The govt wouldn't be keeping those crash standards so high if the public weren't so bonkers over the issue.  

 
The lack of truck MPG rules was a loophole around the intent of the existing CAFE laws.  This was obvious 20 years ago.  No decent company builds their entire profit margin on an unsustainable thing like that.  

    

flyinlow

Oil is a renewable energy if you can wait 200 million years for the next batch. :lol:

The universe runs on nuclear energy. Make  electricity and you can reshuffle the existing chemicals into any fuels you want. Alcohol, hydrogen,methane,diesel.

Fusion energy , I think is the long term solution. But until that technology is fully developed we need to use fission.

Conservation will of course be part of the answer, but every BTU of energy on this planet comes from the stars.
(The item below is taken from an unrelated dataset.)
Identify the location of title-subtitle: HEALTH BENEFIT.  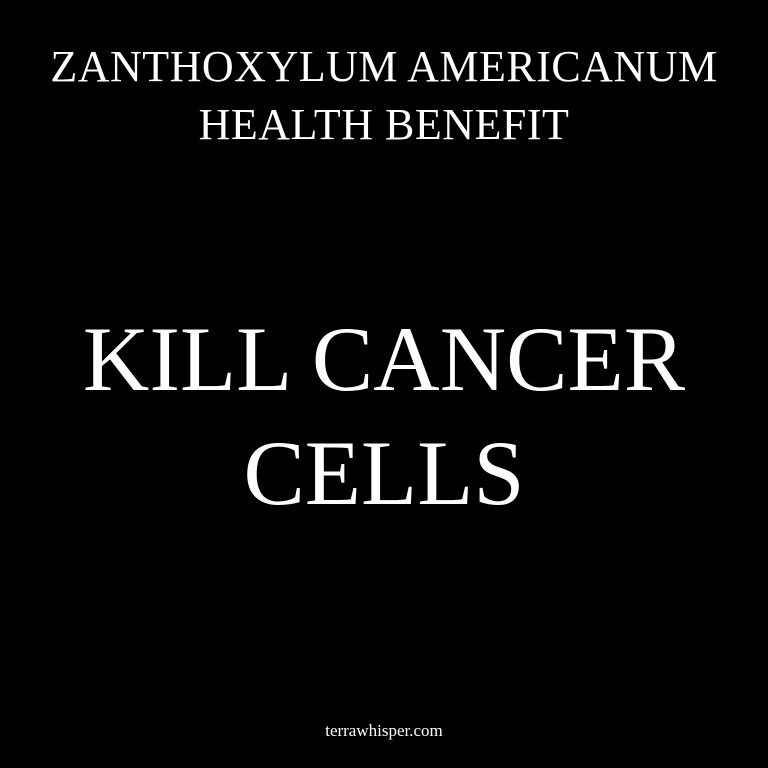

I do get feed up with the hysteria and power broking Al Gores in the system.

Look at the way we addapt and improvise our 40 year old cars and we are just hobbyist.

Good old Yankee engineering can solve the problems if we let it.    :Twocents:.

LaOtto70Charger

In Europe those cars were probably turbo diesels.  Try and find one in the states relatively cheap and not in a large truck.  There the VW and some Mercedes but still not common.  Bringing up safety standards try and find a vehicle that will take 3 car seats/booster seats in the backseat.  Minivans can do it but even those not necessarily in a row.  That and than you buy the seat on the width to make it happen. 

As for nuclear energy in whose backyard are you going to build the reactor and store the spent rods thousands of years?

I think they can make the new standards only because they the companies well throw every engineer at it.  Check into all the work the diesel industry has done to meet the 2007 and 2010 standards.  The cost increase though is huge.

Troy

You still can't run everything on diesel - it's a byproduct of refining oil into gasoline.

I'm all for improving fuel economy and emissions. I was just wondering if it's a case of too much, too fast? Since the general trend (in consumers) is to save money (and some "save the planet") I'd think the manufacturers would be trying their hardest to build cars they can market to that audience. I'm always hearing commercials touting the overall mileage/efficiency of a brand. Companies will spend money on the technology if its a financially sound plan (ie we won't see jet engines or flux capacitors in them any time soon). I like the new direct injection technology and I can see that as the next big step. I don't think the cost is a major deterrent and the benefits seem pretty big.

Troy
Sarcasm detector, that's a real good invention.